### EXTRACT PROVIDED
PAPN

July 25, 2025 · View on GitHub

Abstract

In this paper, we mitigate the problem of Self-Supervised Learning (SSL) for fine-grained representation learning, aimed at distinguishing subtle differences within highly similar subordinate categories. Our preliminary analysis shows that SSL, especially the multi-stage alignment strategy, performs well on generic categories but struggles with fine-grained distinctions. To overcome this limitation, we propose a prototype-based contrastive learning module with stage-wise progressive augmentation. Unlike previous methods, our stage-wise progressive augmentation adapts data augmentation across stages to better suit SSL on fine-grained datasets. The prototype-based contrastive learning module captures both holistic and partial patterns, extracting global and local image representations to enhance feature discriminability. Experiments on popular fine-grained benchmarks for classification and retrieval tasks demonstrate the effectiveness of our method, and extensive ablation studies confirm the superiority of our proposals.

Dataset

You can download the dataset from the following websites:

Dataset	URL
FGVC Aircraft	https://www.kaggle.com/datasets/seryouxblaster764/fgvc-aircraft
CUB200-2011	https://www.kaggle.com/datasets/wenewone/cub2002011
Stanford Cars	https://www.kaggle.com/datasets/rickyyyyyyy/torchvision-stanford-cars

Then you should run the following commands:

cd PAPN
python ./utils/convert_cub.py -p path_of_cub.zip
python ./utils/convert_car.py -p path_of_car.zip
python ./utils/convert_air.py -p path_of_air.zip

The final datasets structure are as follows:

PAPN
|-- dataset
    |-- cub
        |-- train/
        |-- test/
    |-- car
        |-- train/
        |-- test/
    |-- air
        |-- train/
        |-- test/

Run the code

The experiments are carried out on Ubuntu 18.04.6 LTS, utilizing four GeForce RTX 3090 GPUs, each with 24GB of memory. The CUDA version employed is 11.6.
Install the required packages:

pip install -r requirements.txt

The running commands for training:

python main_train.py -c configs/papn_air.yaml
python main_train.py -c configs/papn_car.yaml
python main_train.py -c configs/papn_cub.yaml

The running commands for linear probing and retrieval:

python main_lincls.py -c configs/papn_air.yaml
python main_lincls.py -c configs/papn_car.yaml
python main_lincls.py -c configs/papn_cub.yaml

### SUPPLIED INFORMATION
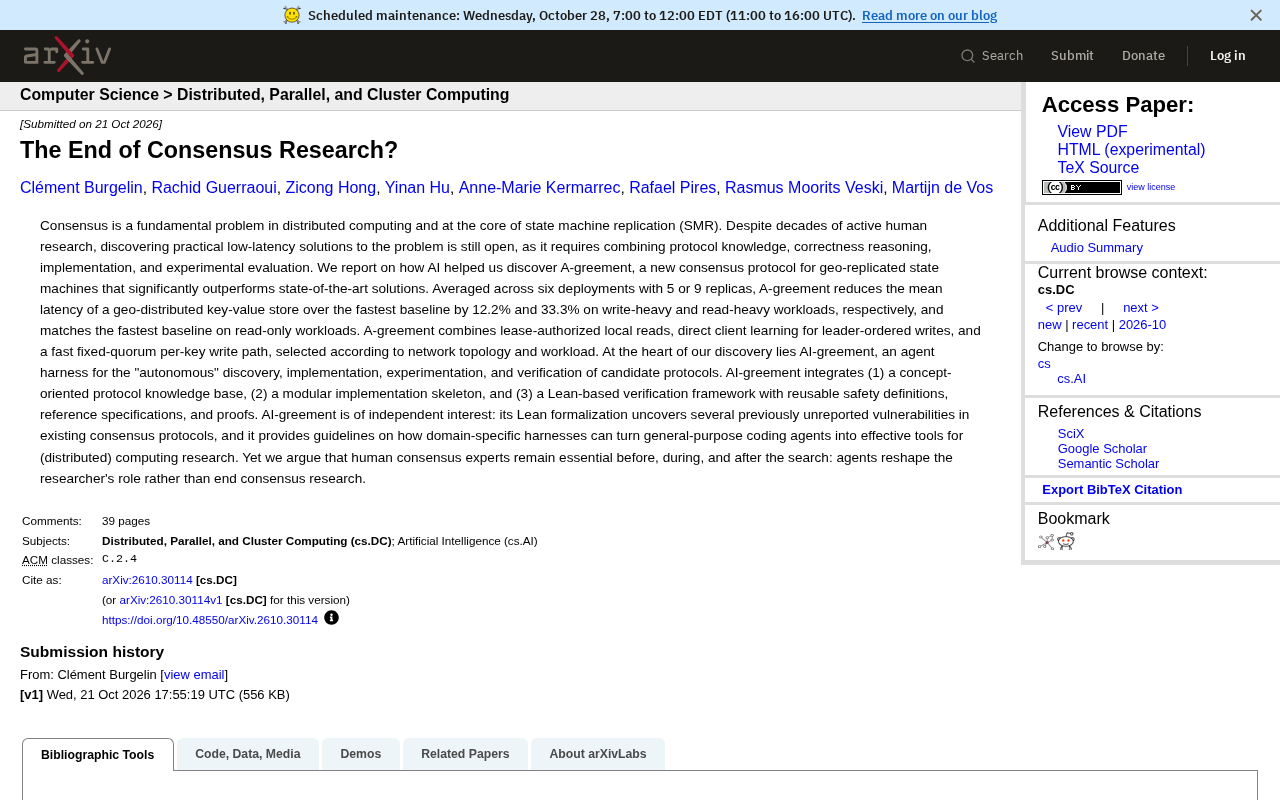The height and width of the screenshot is (800, 1280).
Task: Open author Rachid Guerraoui's page
Action: tap(214, 188)
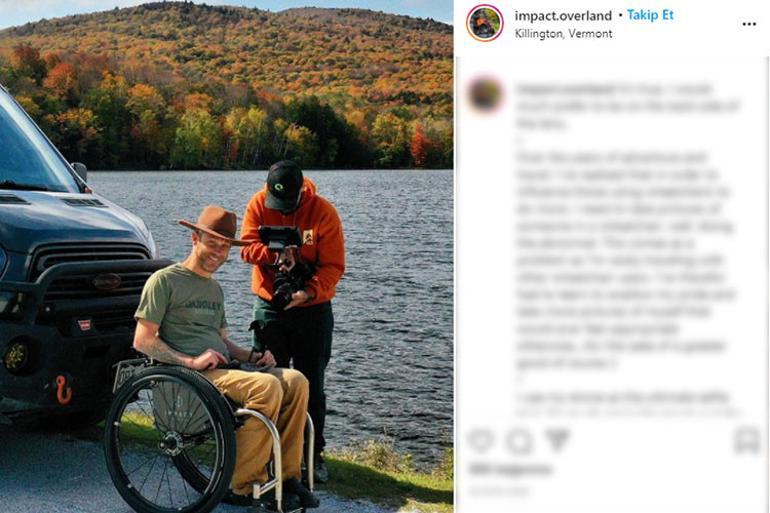Open the Killington, Vermont location link
The width and height of the screenshot is (770, 513).
point(563,34)
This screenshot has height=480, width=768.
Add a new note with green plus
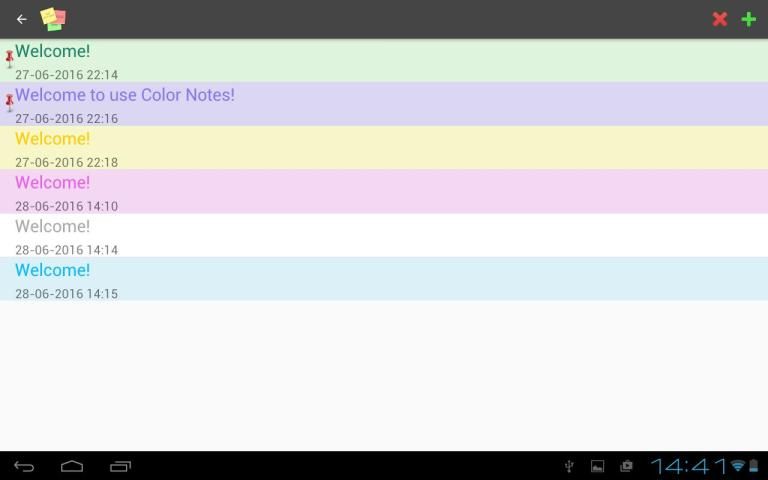[748, 19]
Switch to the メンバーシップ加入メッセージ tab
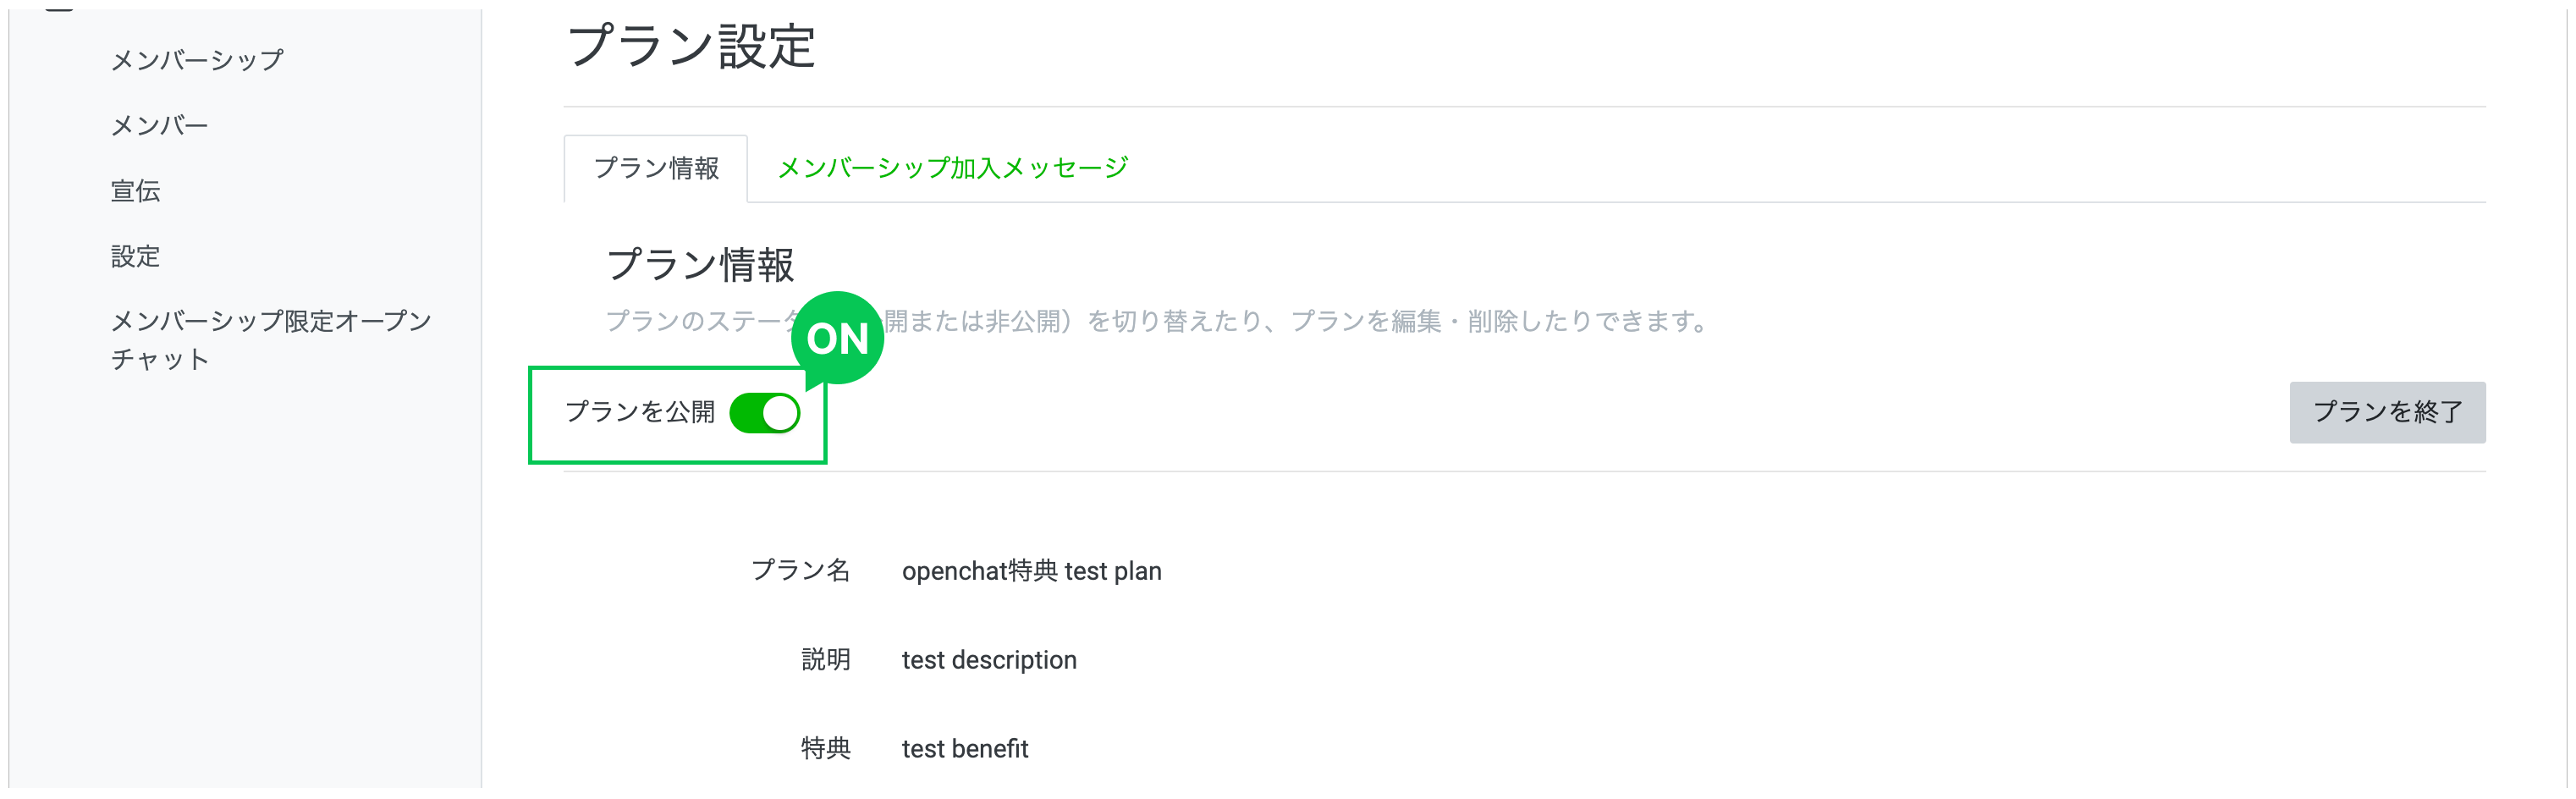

### COMPLETE THE FOLLOWING
1/ On the PAPN page, what hardware were the experiments run on?
2/ Write out the stretch of the PAPN page from "The experiments are" through "employed is 11.6.".

### ANSWERS TO THE EXERCISE
1/ Four GeForce RTX 3090 GPUs, each with 24GB of memory.

2/
The experiments are carried out on Ubuntu 18.04.6 LTS, utilizing four GeForce RTX 3090 GPUs, each with 24GB of memory. The CUDA version employed is 11.6.